Il s'agit du propriétaire du chien, un vigile de profession âgé d'une soixantaine d'années, et de son neveu de 43 ans. Le chien était l'outil de travail du premier, qui l'aurait confié à son neveu en raison d'une absence. Un troisième homme arrêté précédemment a été mis hors de cause.

Le drame s'est produit en fin de soirée mardi, dans un hall d'immeuble d'une cité. Le chien, un Rottweiler "de race croisée 2ème catégorie" selon la préfecture de Bobigny, s'est jeté sur l'enfant qui attendait l'ascenseur avec sa mère et sa tante.

Le molosse a saisi l'enfant au visage et l'a trainé dans le hall pendant un long moment, jusqu'à ce que les deux femmes parviennent à le faire lâcher prise, en le coinçant entre deux portes en fer de l'immeuble.

Transporté à l'hôpital Necker de Paris, l'enfant est mort dans la nuit. Le chien, maîtrisé par des policiers et des secours, sera mis à mort "très rapidement, au vu de la terrible gravité des faits", dit la préfecture dans un communiqué.

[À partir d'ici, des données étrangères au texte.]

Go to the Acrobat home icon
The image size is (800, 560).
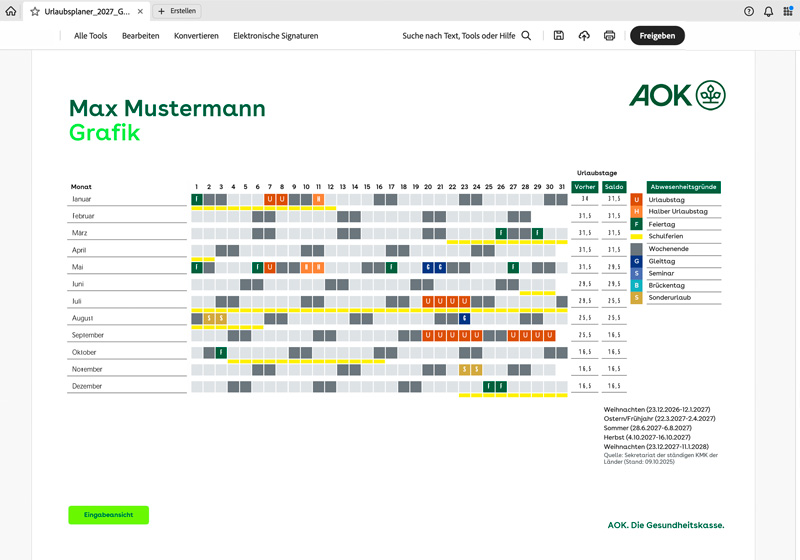[x=11, y=11]
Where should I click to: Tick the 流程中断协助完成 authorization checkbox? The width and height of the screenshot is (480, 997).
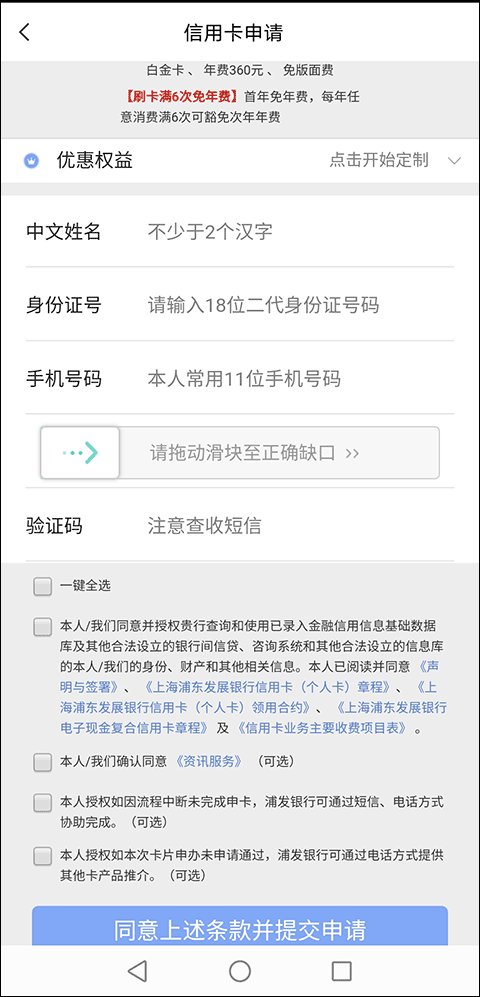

Il portait une puce électronique implantée sous la peau, conduisant à son supposé propriétaire à Ormesson (Val-de-Marne) mais le vrai maître, qui est en garde à vue, résidait dans l'immeuble.

L'affaire pourrait une nouvelle fois relancer le débat sur le durcissement de la réglementation contre les chiens dangereux, déjà annoncée après plusieurs affaires similaires.

Il n'a pour l'instant jamais été question d'interdire les chiens dangereux dits "d'attaque" type Pitbull ou Rottweiler ou de les éradiquer purement et simplement, alors que leur nombre est estimé à 40.000 dans le pays et que leurs conditions de séjour posent fréquemment problème.

Conformément aux positions des associations de défense des animaux comme la SPA, un lobby puissant en France, qui estiment que c'est plutôt l'environnement des animaux et non les chiens eux-mêmes qui posent problème, le ministère de l'Intérieur a jusqu'ici privilégié la responsabilité des maîtres.

Ceux-ci se voient ainsi théoriquement obligés à une "formation", selon une réglementation annoncée ces dernières semaines. Trois lois dans cet esprit ont déjà été votées en 1999, 2001 et 2007 sur les chiens dangereux.